• What to work on: Could you please reproduce the entries exactly, leaving out any pictures?

(Source material)

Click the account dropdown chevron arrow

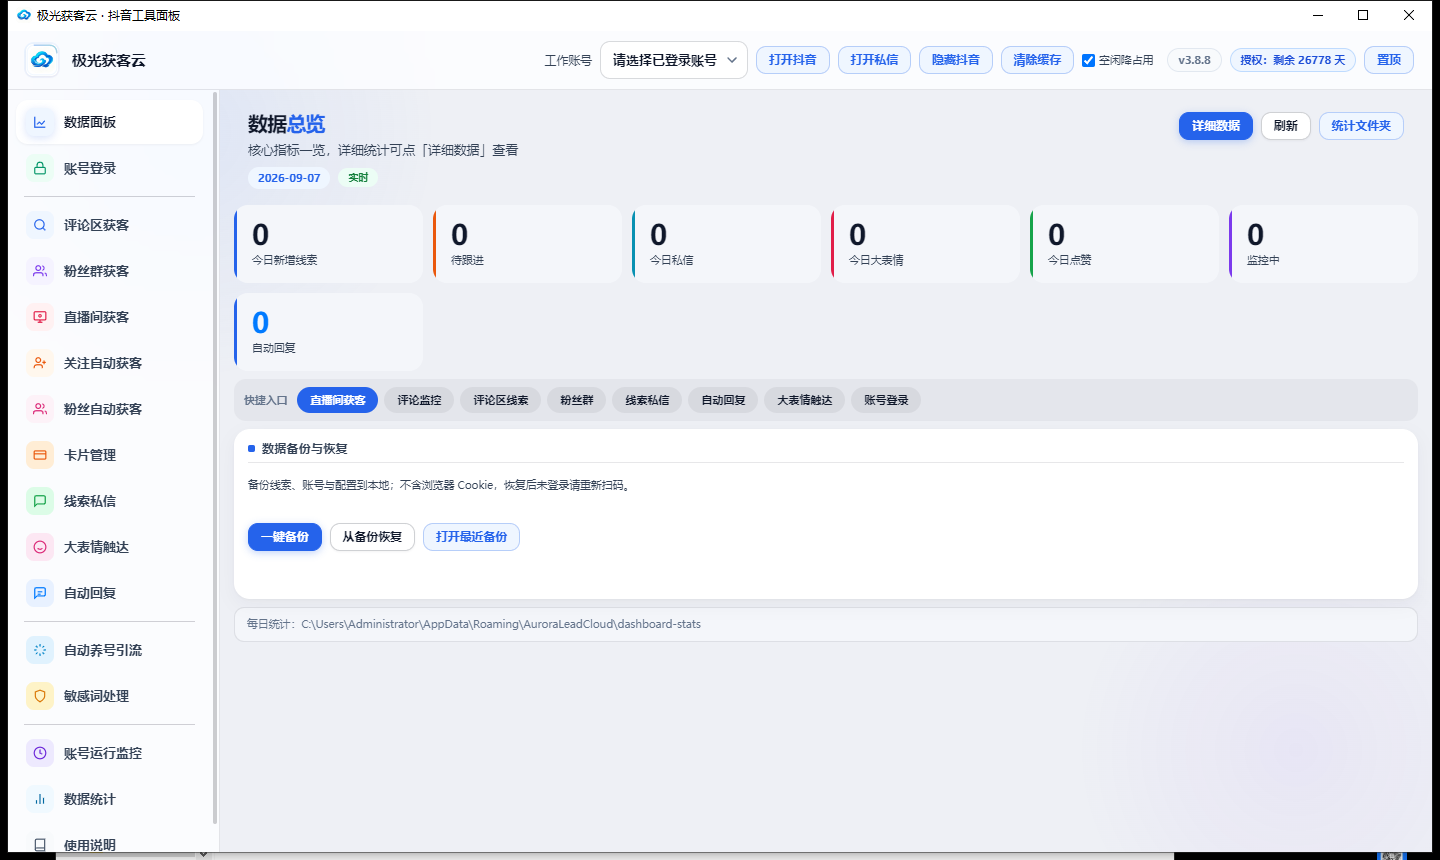[732, 60]
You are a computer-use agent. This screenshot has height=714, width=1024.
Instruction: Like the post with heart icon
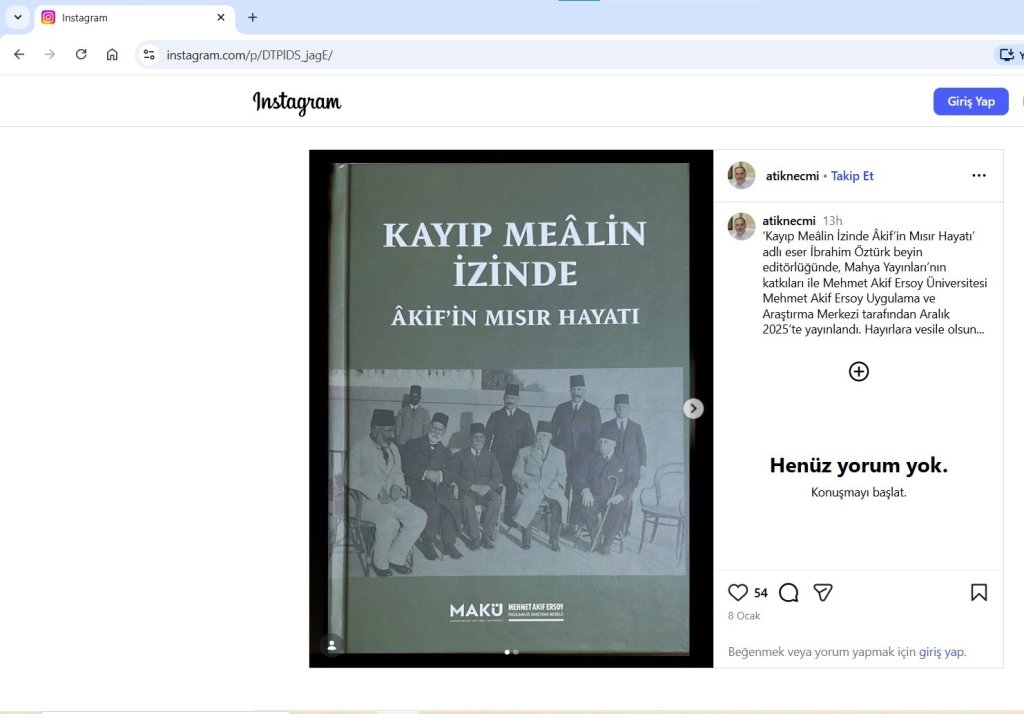(738, 593)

(End Source material)

• Solution to this exercise:
Click the account dropdown chevron arrow

[732, 60]
You are a computer-use agent. This screenshot has height=714, width=1024.
Instruction: Like the post with heart icon
(738, 593)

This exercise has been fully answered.